Całkiem spora ilość gramatycznych nazistów to osoby po polonistyce. Innych filologii też jest sporo (tłumacze idą z redaktorami łeb w łeb), ale od czasów "Dnia świra" polonistyka cieszy się szczególną sławą. Co akurat jest dość krzywdzące, bo to właśnie na polonie ludzie poznają te szokujące prawdy: że obowiązująca w szkole gramatyka to tylko jedno z ujęć, na dialektologii dowiadują się o innych odmianach polskiego, na językoznawstwie i gramatyce historycznej uczą się, że język nie stoi w miejscu. Mimo to każdego roku wydziały polonistyki w całym kraju wypuszczają w świat bojowników o czystość języka, którzy nie zawahają się użyć argumentu ad hitlerum, by udowodnić swoje racje. Fakt, że zajęcia z Kultury Języka Polskiego i trudny egzamin mocno ryją czachę i potem przez kilka miesięcy odruchowo szuka się błędów we wszystkich instrukcjach obsługi wiertarki, blogach, a nawet w słownikach. Ale oprócz nich jest też całkiem duża grupa ludzi, która wykształcenia językowego nie ma, a mimo to niestrudzenie tropi błędy we wszelkiego rodzaju tekstach. Często - niestety - uznając własne przyzwyczajenia językowe za jedyne słuszne.

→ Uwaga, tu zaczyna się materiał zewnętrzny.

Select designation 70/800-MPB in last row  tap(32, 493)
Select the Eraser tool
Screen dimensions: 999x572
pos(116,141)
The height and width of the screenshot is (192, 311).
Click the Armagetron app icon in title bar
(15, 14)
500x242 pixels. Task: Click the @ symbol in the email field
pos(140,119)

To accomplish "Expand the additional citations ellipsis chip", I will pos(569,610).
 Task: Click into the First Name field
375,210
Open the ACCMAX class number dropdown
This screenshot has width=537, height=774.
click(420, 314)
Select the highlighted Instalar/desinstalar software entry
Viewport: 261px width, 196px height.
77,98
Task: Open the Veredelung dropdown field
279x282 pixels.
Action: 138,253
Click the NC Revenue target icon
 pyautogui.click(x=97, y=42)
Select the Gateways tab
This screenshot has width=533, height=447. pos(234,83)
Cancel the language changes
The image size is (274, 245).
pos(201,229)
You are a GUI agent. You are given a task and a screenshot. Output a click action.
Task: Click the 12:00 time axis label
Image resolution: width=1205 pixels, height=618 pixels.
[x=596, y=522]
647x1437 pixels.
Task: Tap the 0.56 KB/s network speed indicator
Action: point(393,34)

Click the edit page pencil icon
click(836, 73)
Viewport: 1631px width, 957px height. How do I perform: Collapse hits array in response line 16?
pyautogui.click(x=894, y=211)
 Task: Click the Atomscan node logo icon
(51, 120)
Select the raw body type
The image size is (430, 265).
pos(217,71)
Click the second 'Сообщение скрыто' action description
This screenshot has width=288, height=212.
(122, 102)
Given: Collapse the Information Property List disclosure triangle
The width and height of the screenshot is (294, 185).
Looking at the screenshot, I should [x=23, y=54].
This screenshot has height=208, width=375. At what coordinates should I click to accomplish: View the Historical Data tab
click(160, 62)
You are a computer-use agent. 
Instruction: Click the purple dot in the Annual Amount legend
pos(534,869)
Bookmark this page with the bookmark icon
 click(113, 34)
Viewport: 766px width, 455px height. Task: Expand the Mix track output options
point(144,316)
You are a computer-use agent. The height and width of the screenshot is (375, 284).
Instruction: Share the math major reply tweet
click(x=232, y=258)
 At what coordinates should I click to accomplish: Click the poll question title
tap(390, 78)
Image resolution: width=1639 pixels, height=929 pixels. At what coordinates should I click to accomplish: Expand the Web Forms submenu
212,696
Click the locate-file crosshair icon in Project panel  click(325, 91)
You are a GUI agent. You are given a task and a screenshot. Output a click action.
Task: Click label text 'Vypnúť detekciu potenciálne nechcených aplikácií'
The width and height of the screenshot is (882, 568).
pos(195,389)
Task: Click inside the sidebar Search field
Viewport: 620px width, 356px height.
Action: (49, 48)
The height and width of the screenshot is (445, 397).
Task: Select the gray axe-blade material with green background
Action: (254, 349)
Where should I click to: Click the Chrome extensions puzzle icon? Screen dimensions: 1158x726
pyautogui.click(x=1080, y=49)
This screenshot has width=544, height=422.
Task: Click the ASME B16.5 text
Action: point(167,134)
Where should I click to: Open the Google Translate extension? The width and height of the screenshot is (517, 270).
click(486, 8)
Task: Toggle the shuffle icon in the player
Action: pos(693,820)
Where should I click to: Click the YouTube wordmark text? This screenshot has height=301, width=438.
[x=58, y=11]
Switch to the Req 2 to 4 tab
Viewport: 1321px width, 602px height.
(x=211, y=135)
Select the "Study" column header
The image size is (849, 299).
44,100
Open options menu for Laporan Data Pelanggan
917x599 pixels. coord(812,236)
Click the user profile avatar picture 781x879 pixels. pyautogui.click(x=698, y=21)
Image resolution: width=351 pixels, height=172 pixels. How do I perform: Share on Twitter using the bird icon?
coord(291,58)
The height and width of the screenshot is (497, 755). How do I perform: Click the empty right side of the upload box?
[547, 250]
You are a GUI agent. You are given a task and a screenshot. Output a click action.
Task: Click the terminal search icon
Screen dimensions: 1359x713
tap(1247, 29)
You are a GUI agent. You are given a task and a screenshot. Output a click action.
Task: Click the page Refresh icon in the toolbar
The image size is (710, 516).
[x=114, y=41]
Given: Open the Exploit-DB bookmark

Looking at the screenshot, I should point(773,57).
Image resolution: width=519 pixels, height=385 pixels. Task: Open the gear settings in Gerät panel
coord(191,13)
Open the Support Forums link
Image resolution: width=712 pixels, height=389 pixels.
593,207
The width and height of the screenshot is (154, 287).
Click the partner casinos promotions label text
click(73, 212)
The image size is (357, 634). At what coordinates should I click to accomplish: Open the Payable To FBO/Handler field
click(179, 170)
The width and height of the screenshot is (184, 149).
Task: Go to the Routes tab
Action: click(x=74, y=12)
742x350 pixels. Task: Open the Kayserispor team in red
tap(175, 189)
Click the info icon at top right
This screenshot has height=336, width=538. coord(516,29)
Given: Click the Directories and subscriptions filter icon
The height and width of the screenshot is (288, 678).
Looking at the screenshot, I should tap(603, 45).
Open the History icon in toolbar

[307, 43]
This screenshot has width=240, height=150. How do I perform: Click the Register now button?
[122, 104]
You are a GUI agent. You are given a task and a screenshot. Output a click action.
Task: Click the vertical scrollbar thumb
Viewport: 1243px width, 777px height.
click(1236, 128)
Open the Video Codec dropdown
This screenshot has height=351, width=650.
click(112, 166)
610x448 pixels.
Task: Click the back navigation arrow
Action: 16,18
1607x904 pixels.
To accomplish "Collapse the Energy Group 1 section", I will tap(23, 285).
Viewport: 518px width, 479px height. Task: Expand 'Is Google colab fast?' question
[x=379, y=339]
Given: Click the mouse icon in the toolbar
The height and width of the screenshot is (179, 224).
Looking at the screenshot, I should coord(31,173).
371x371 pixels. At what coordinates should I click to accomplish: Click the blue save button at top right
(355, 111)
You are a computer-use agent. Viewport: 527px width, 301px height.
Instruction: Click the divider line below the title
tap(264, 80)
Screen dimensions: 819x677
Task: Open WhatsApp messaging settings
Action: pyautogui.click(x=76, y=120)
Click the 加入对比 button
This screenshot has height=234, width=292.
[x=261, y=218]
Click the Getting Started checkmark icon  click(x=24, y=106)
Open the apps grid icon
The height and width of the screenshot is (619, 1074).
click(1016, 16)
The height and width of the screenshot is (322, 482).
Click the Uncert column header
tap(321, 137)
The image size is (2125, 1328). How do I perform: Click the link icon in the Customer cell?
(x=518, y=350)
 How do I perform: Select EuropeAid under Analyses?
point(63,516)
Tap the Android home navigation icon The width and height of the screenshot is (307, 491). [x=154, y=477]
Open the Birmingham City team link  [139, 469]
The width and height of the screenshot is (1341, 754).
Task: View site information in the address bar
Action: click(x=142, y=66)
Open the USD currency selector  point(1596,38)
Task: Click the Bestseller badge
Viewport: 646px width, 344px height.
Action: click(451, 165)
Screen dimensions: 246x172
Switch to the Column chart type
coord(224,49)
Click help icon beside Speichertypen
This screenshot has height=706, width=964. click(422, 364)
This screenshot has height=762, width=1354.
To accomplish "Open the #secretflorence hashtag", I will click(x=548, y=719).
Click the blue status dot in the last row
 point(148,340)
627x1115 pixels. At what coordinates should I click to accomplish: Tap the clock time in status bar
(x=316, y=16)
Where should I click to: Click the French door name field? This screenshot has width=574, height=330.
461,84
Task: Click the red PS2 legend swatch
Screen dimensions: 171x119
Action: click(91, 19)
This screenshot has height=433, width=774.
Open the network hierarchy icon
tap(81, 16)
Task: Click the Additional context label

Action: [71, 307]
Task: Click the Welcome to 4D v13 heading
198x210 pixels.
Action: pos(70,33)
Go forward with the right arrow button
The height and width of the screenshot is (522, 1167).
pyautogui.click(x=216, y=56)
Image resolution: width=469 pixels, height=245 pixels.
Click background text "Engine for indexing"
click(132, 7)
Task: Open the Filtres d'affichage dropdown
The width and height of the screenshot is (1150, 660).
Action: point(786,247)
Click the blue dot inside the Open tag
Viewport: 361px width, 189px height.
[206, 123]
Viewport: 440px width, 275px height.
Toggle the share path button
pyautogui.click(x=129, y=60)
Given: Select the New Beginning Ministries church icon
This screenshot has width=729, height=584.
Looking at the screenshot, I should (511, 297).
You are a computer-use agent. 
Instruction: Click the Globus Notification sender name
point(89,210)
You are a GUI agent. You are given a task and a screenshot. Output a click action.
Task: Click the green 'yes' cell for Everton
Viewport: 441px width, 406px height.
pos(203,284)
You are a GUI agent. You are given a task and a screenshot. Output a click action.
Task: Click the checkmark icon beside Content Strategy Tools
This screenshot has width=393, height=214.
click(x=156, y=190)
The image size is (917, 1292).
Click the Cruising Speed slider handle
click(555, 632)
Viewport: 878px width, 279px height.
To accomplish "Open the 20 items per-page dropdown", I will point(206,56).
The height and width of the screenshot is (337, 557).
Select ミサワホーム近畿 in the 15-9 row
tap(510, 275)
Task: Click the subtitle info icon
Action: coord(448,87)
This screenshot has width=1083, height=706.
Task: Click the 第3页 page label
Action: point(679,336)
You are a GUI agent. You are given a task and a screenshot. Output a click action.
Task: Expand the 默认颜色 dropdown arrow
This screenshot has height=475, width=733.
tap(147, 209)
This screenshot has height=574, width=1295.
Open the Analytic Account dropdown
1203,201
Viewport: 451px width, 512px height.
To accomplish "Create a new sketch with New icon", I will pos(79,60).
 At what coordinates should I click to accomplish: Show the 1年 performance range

Niemniej nic mnie bardziej nie irytuje w kolegach i koleżankach polonistach (oraz całej reszcie samozwańczych husarzy korekty) od pełnego wyższości traktowania tych, którzy popełnili błąd albo mają wątpliwości co do użycia jakiegoś wyrazu. Pytanie również, co właściwie chcemy osiągnąć, broniąc języka z zaciekłością godną berserkerów. Oczywiście zwracanie uwagi na błędy i poprawną pisownię nie jest złe - ale obrażanie przy tym osób, które je robią, bywa już żenujące. O tak, fajnie się pośmiać z innych i poczuć się lepszym. Ale w momencie, gdy Newsweek czy Natemat piszą długie artykuły na temat błędu językowego popełnionego we wpisie na facebooku przez posłankę jednej z partii, robi się co najmniej dziwnie. Dlatego może czasem, zanim zaczniemy krzyczeć na kogoś, kto użył w zdaniu słowa "neurochirurżka", warto ugryźć się w język? Podobnie jak warto wziąć głęboki oddech, zanim znowu poirytujemy się błędnym użyciem słowa "bynajmniej" i obrazimy anonimową osobę w internecie. A jeśli już NAPRAWDĘ MUSIMY zwrócić uwagę, to róbmy to kulturalnie. Gdyby szacunek do języka szedł w parze z szacunkiem do drugiego człowieka, świat stałby się odrobinę piękniejszy.